[Available records — start]

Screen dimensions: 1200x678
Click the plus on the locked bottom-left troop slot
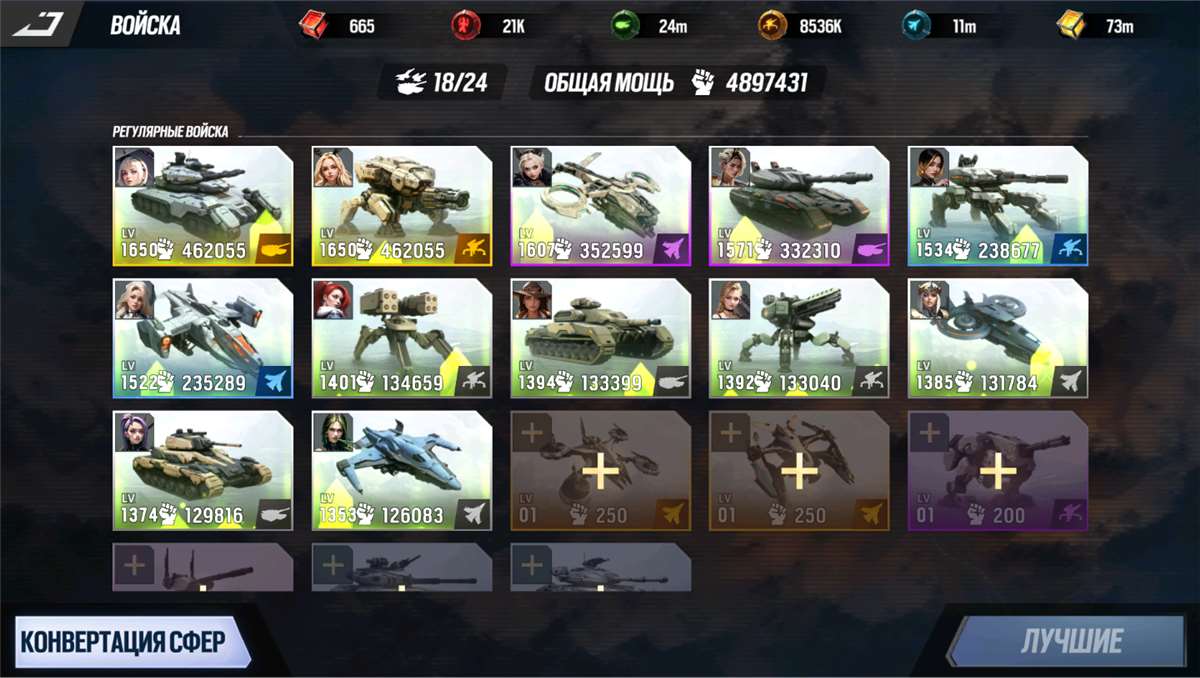pyautogui.click(x=135, y=566)
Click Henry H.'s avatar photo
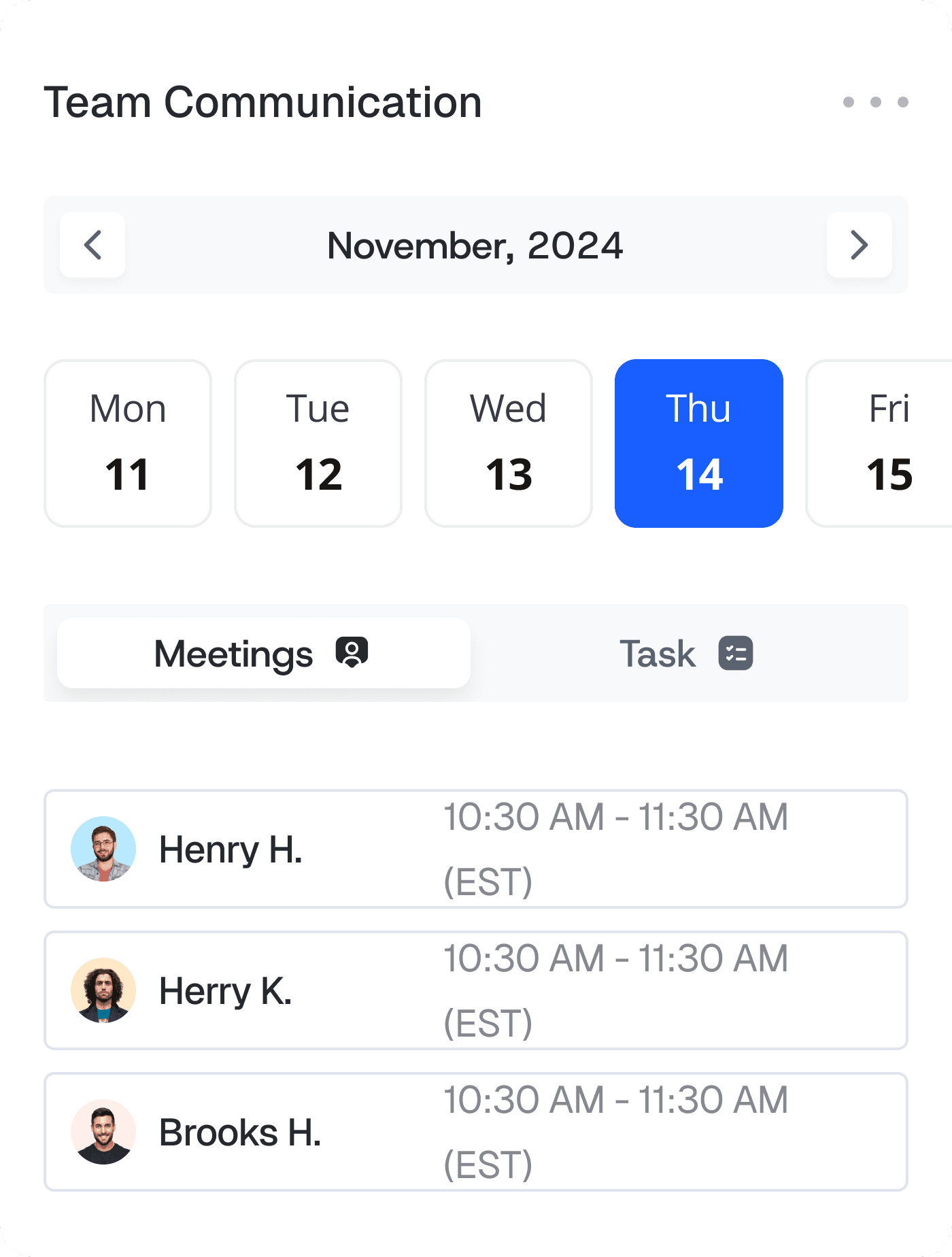This screenshot has height=1257, width=952. pyautogui.click(x=103, y=849)
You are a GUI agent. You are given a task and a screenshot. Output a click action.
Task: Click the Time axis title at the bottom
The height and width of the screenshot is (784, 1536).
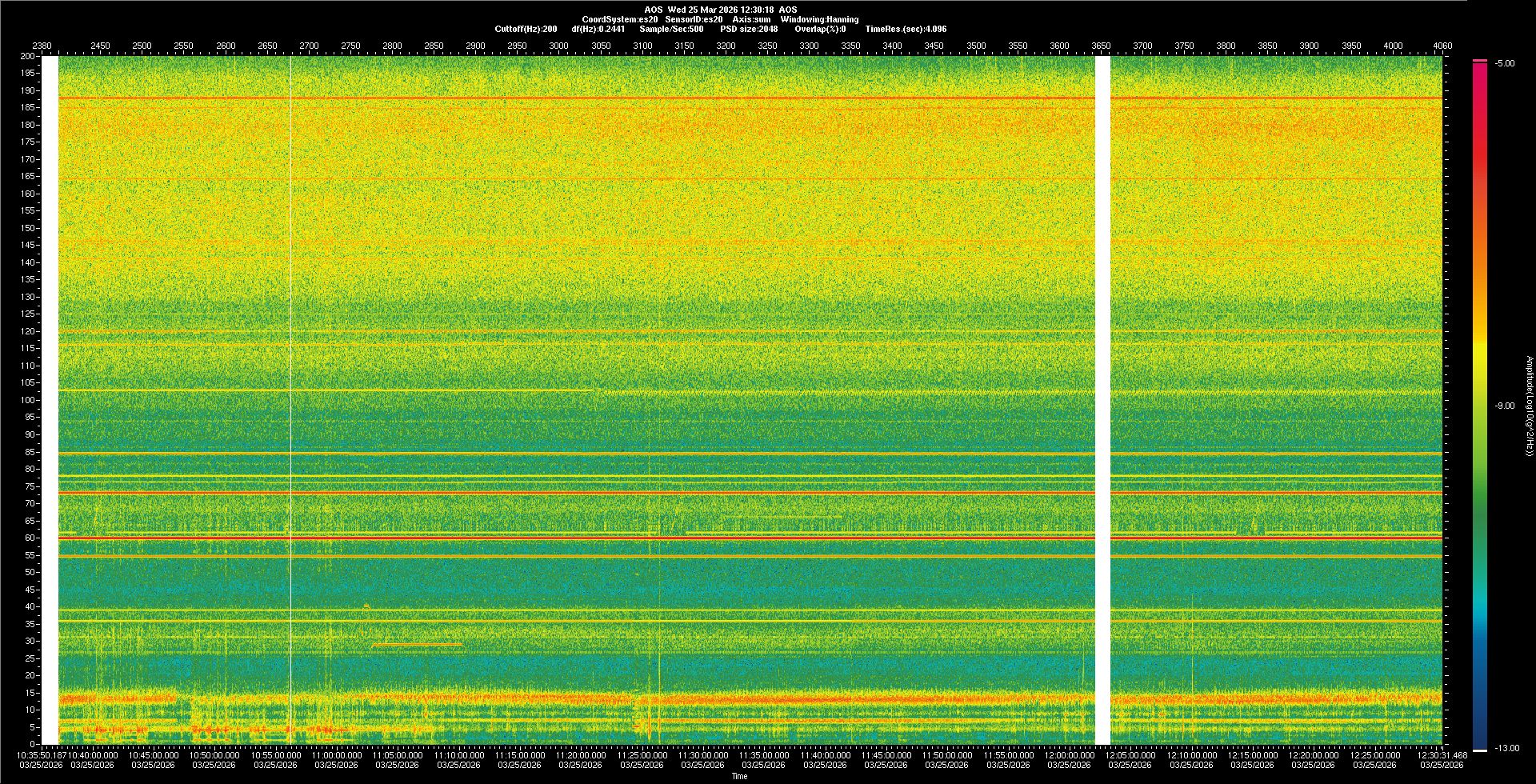click(x=739, y=776)
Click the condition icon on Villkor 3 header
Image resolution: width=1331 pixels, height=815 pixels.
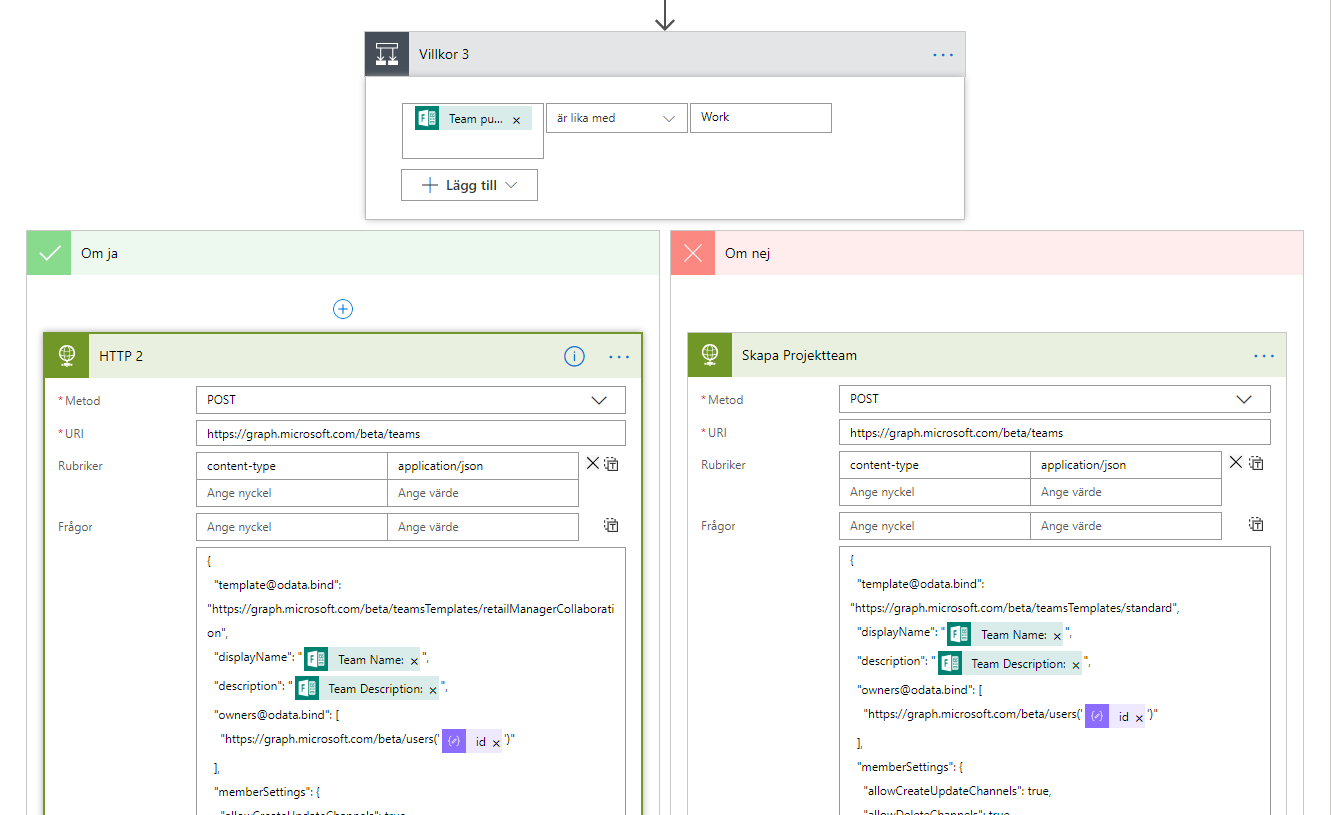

[Available records — finish]

_Prompt_:
Repeat the records word for word and drop any pictures.

_Written solution_:
Screen dimensions: 1200x678
Click the plus on the locked bottom-left troop slot
pyautogui.click(x=135, y=566)
Click Henry H.'s avatar photo
This screenshot has height=1257, width=952. pyautogui.click(x=103, y=849)
You are a GUI agent. You are given a task and a screenshot. Output a click action.
Task: Click the Time axis title at the bottom
The height and width of the screenshot is (784, 1536).
click(x=739, y=776)
Click the condition icon on Villkor 3 header
Image resolution: width=1331 pixels, height=815 pixels.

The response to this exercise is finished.